◆ What is required ◆
In the records from the line containing "The width and" through the line containing "(930, 294).", change "screenshot" to "image" and leave everything else as is. Give back only that stretch, without the pictures.

◆ Given records ◆
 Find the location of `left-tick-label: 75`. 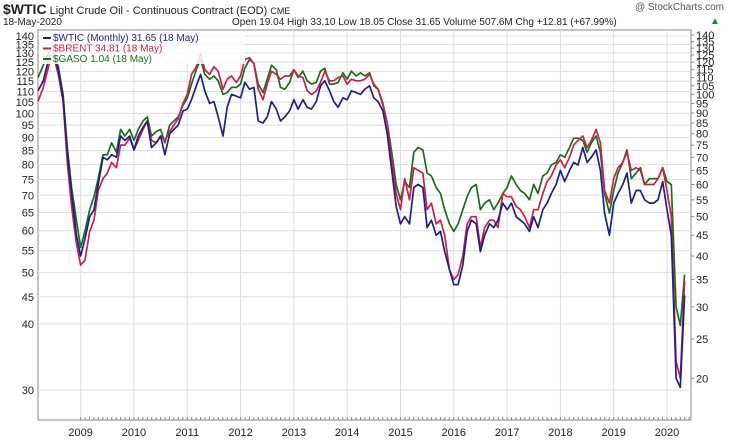

left-tick-label: 75 is located at coordinates (28, 180).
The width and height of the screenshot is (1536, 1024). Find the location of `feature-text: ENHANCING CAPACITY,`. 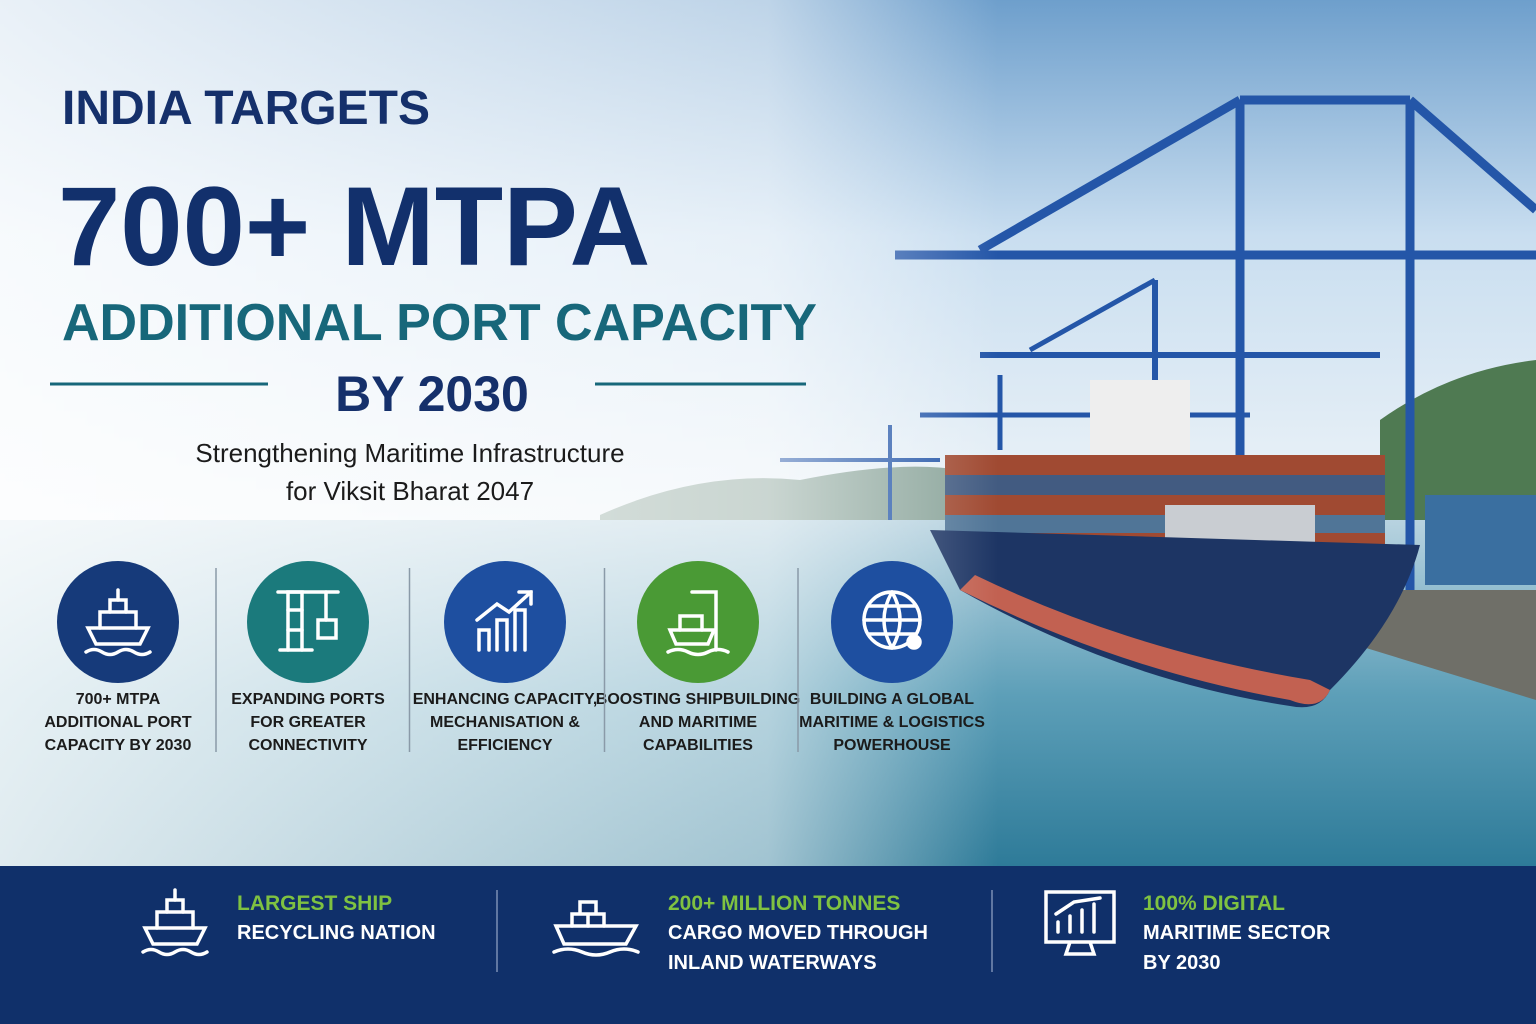

feature-text: ENHANCING CAPACITY, is located at coordinates (506, 700).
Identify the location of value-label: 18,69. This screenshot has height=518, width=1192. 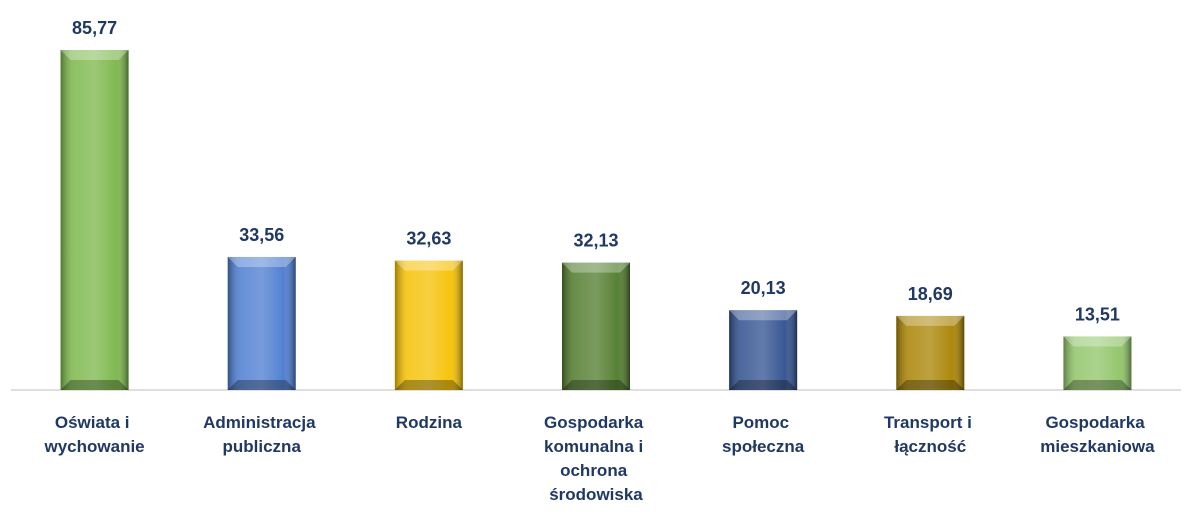
(930, 294).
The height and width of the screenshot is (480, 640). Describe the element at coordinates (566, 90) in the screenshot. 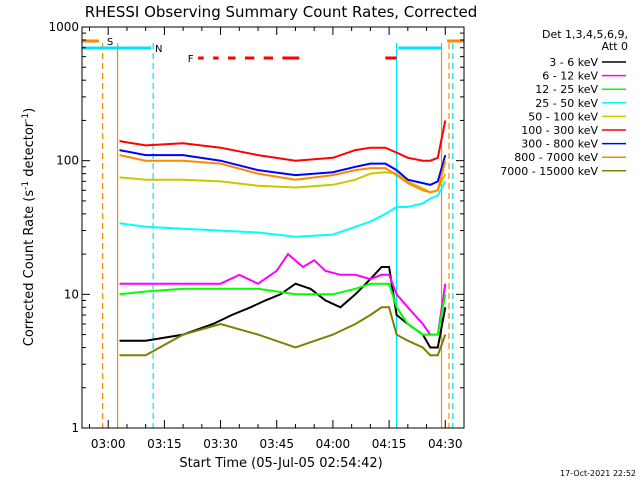

I see `legend-label: 12 - 25 keV` at that location.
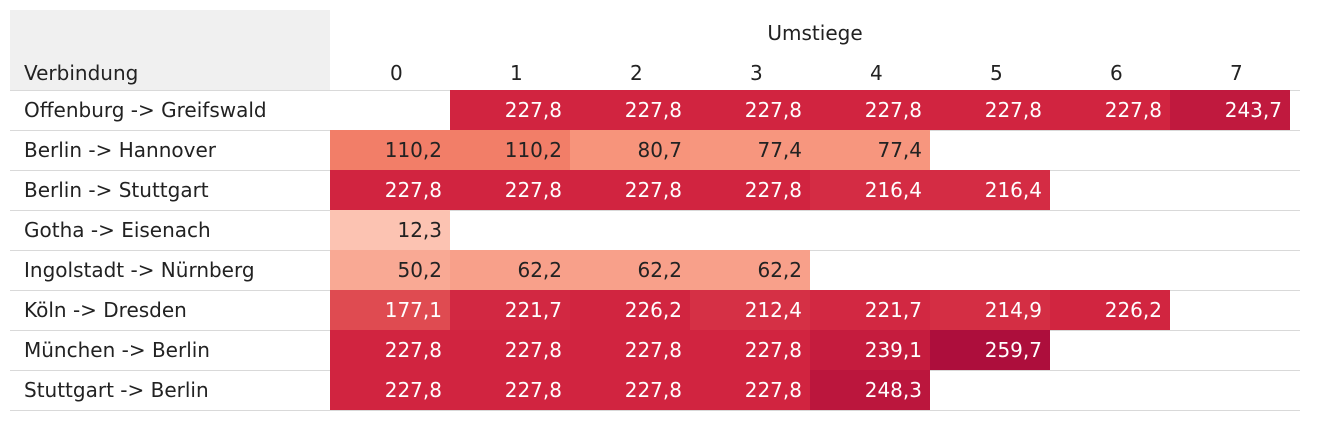 The image size is (1320, 430). I want to click on row-header-background, so click(170, 50).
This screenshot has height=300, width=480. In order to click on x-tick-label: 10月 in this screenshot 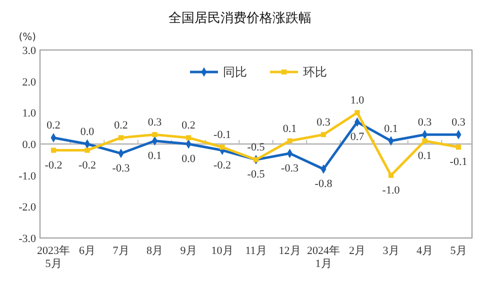, I will do `click(222, 251)`.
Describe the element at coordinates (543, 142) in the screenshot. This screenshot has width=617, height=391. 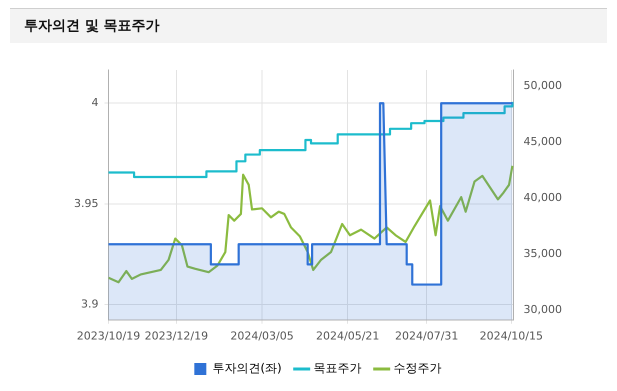
I see `y2-tick-label: 45,000` at that location.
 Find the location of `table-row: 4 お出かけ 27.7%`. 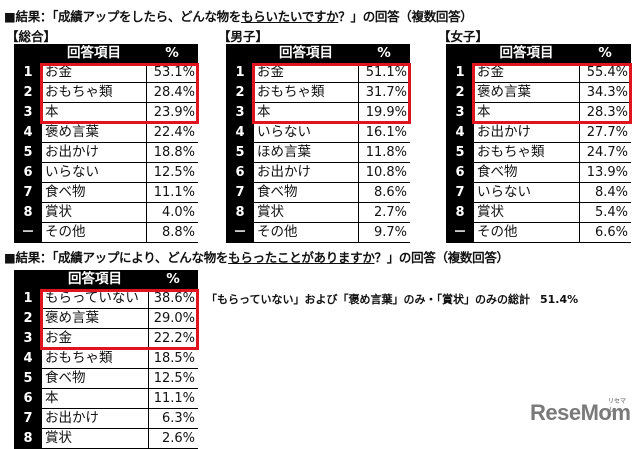

table-row: 4 お出かけ 27.7% is located at coordinates (538, 132).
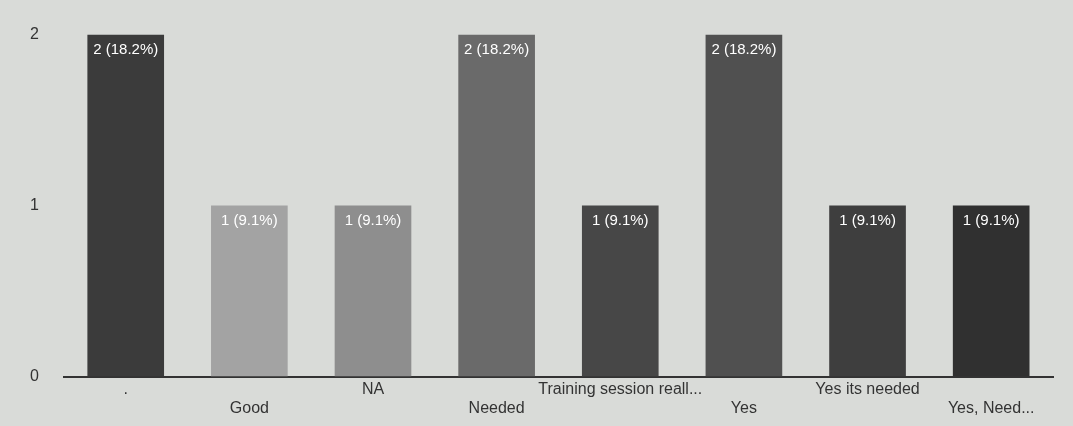 This screenshot has height=426, width=1073. I want to click on x-tick-label: Yes, so click(744, 407).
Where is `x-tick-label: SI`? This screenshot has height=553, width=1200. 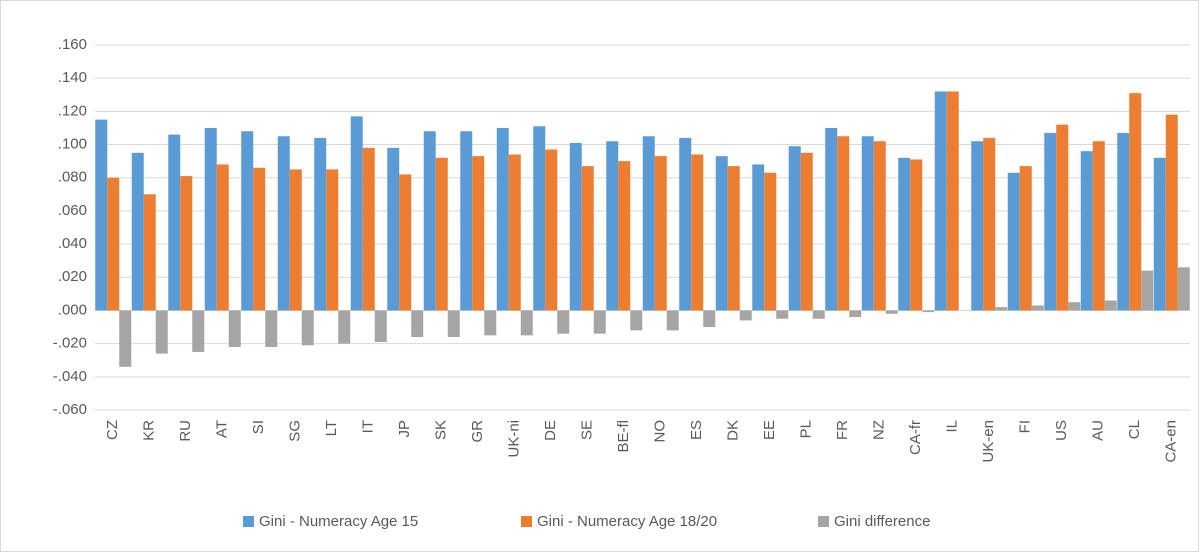 x-tick-label: SI is located at coordinates (258, 427).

◆ Task response ◆
The width and height of the image is (1536, 1024). Find the location of `feature-text: ENHANCING CAPACITY,`. 

feature-text: ENHANCING CAPACITY, is located at coordinates (506, 700).
Identify the location of value-label: 18,69. This image has height=518, width=1192. 
(930, 294).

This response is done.